Dann mäßigt sich die Fahrt, wir gleiten um ein kleines »Kögerl« und da liegt es vor uns in gastlicher Behäbigkeit, das neue Almhaus auf der Stubalpe, beim altehrwürdigen »Gaberl«. Darum also klang in seliger Sommerszeit die Axt auf leuchtender Höhe, darum rann der Maurerschweiß – eine Droge von sagenhafter Seltenheit, etwa wie Rosenöl aus den Gärten von Schiras – in Strömen um den kantigen Steinsockel, darum flatterte das Gleichenbäumchen endlich am Dachstuhl, flitterbekränzt im würzigen Almwind. Die junge Sektion »Köflach« des Deutschen und Österreichischen Alpenvereins hat sich, frisch zugreifend, hier ein Alpenhaus gebaut mit helläugig blitzenden Fenstern, mit traulichen Brüstungen und köstlichen Ausbauen zum Blick ins weite blauende Land.

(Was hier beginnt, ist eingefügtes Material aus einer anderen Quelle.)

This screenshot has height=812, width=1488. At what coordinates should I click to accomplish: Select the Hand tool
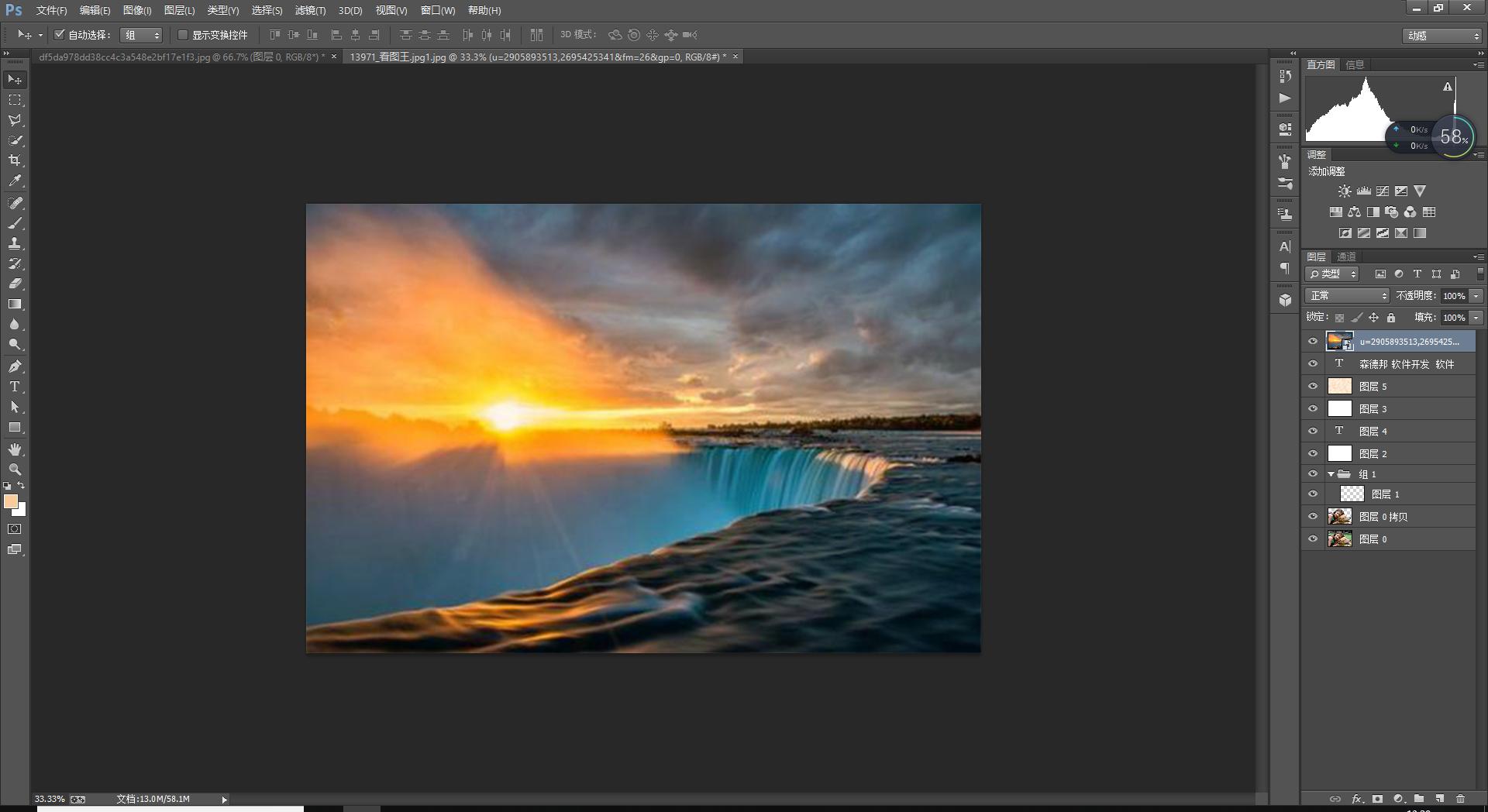15,449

Und nun durchwandern wir die kleine Wunderwelt voll frischen Holzduftes vom lichten, fröhlichen Speisesaal mit dem mächtigen steirischen Kachelofen bis zu den kleinen, heimlichen Zimmern, die frohen Menschen entgegenträumen. Und wenn in blauer Sonnwendnacht die Almen von Jauchzern widerhallen, wenn silbernes Mondlicht auf den freien Höhen liegt und manch kleine, verschwiegene Almsünde auf leichten Sohlen über die duftenden Bergwiesen streicht, dann ist das gastliche Haus auf der Höhe der summende Mittelpunkt für viele, deren stumme Glückseligkeit sich hier allmählich beim goldenen Steirerwein im klingenden Liede löst.

Wer aber den kommenden Winter nicht untätig im Kaffeehausqualm der Stadt vertrödeln will, wer ein sehnsüchtiges Herz hat für die eindringliche Klarheit und Pracht winterlicher Hochlandsbilder und vor allem, wer spannkräftige Sehnen hat und ein treues Schneeschuhpaar, der soll schon heute zu uns heraus kommen, und er wird herzlich empfangen sein.

Und wenn er nach einem solchen Tage voll leuchtender Gotteswunder mit dem letzten »Freund« durchs kohlendunstige Kainachtal nach Hause dampft, so bringt er seinen Lieben mit einem herzlichen »Grüß Gott von der Stubalm!« auch den frischen Schneehauch des Hochlandes mit, klare Augen und frische Kräfte für die harte Arbeit der Woche.